Exercise instructions
All of the lines below are to be transcribed faithfully, with pictures excluded from the copy.

Records drawn from a dataset:

=== Section Start ===

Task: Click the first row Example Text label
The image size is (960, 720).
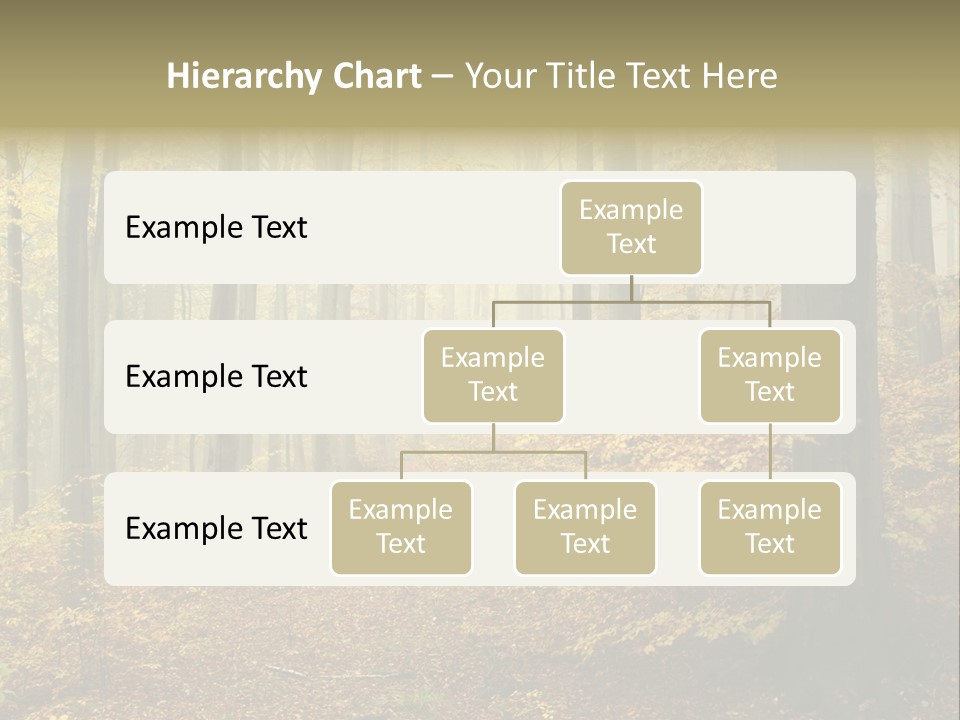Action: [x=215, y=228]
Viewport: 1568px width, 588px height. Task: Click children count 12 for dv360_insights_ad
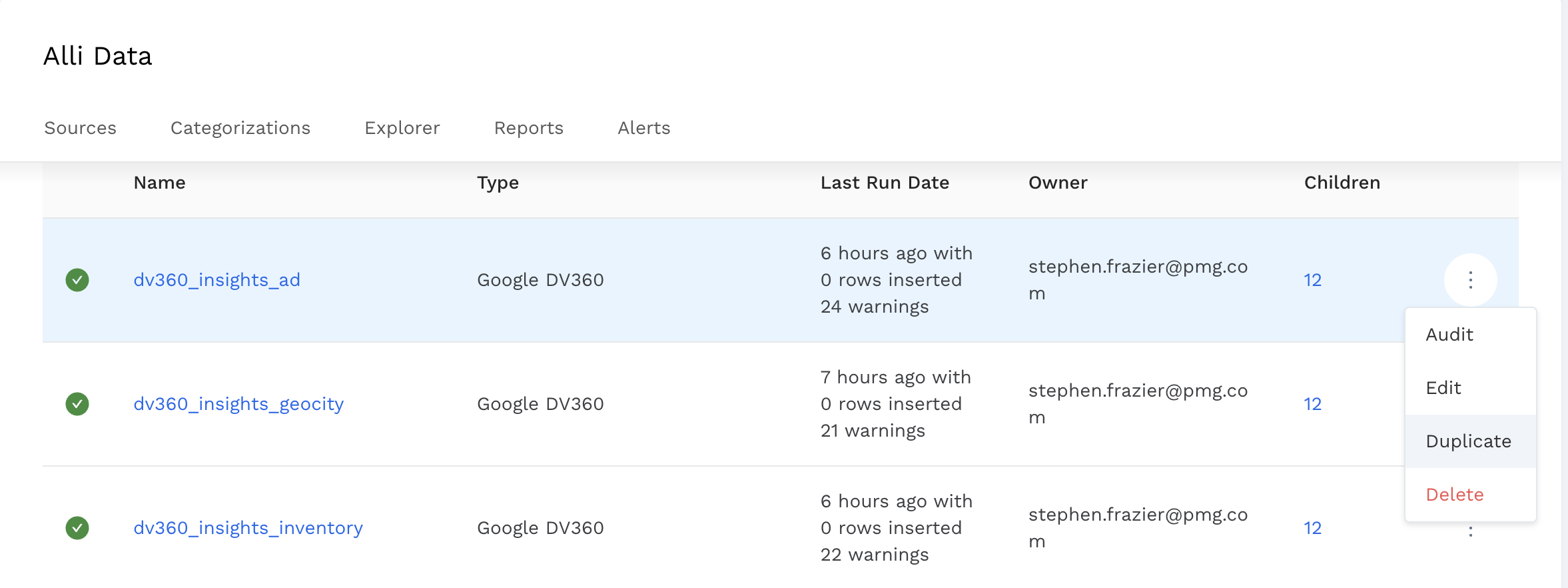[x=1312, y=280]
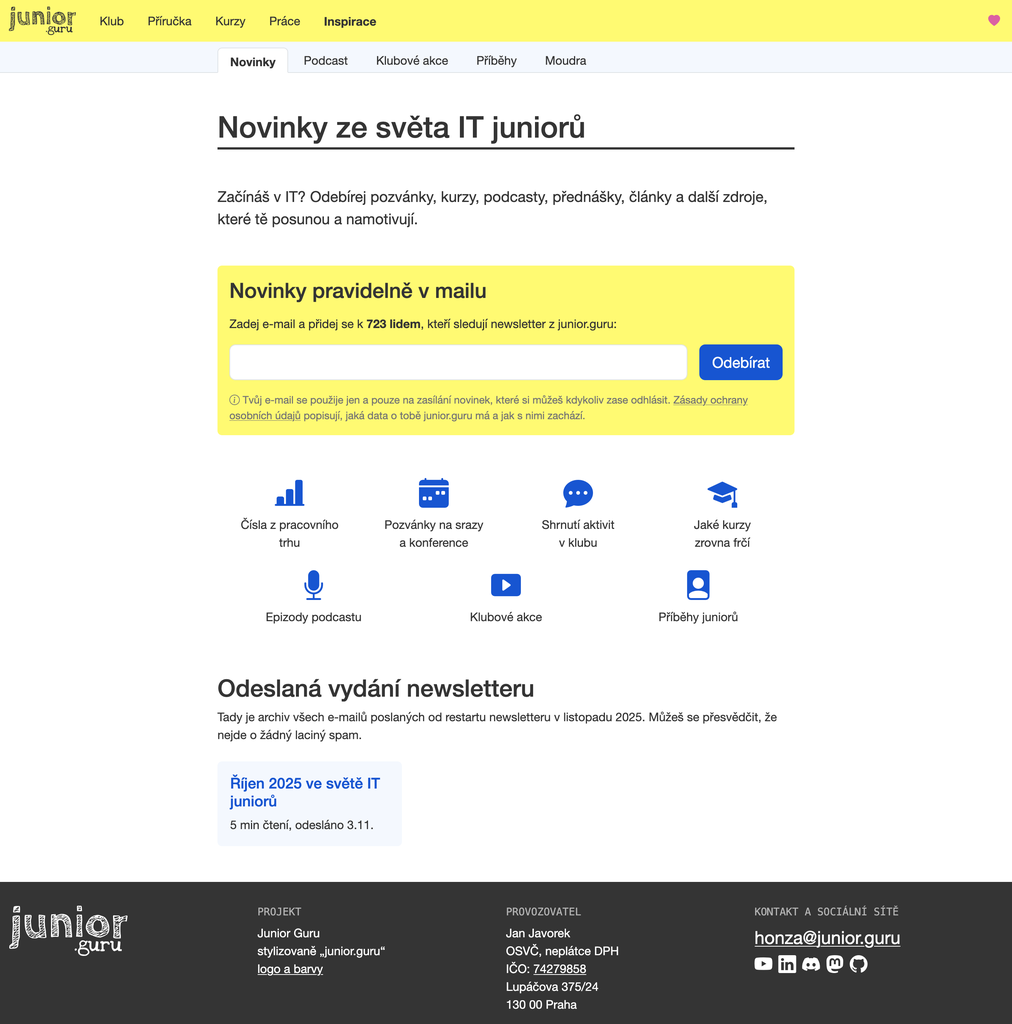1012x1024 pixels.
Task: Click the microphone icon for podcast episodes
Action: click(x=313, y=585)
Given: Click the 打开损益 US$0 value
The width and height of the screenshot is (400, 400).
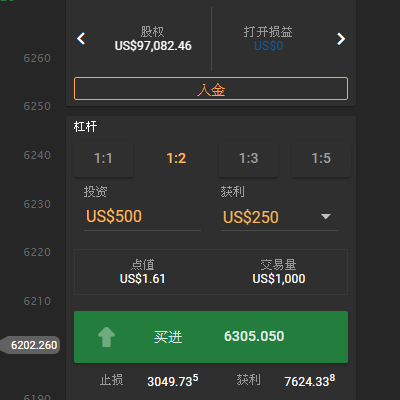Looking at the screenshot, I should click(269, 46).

=== Section End ===

Finished task
Task: Click the first row Example Text label
The image size is (960, 720).
Action: [x=215, y=228]
Viewport: 1568px width, 588px height. Task: Click children count 12 for dv360_insights_ad
[x=1312, y=280]
1012x1024 pixels.
Task: Click the microphone icon for podcast episodes
Action: click(x=313, y=585)
Given: Click the 打开损益 US$0 value
The width and height of the screenshot is (400, 400).
Looking at the screenshot, I should click(269, 46).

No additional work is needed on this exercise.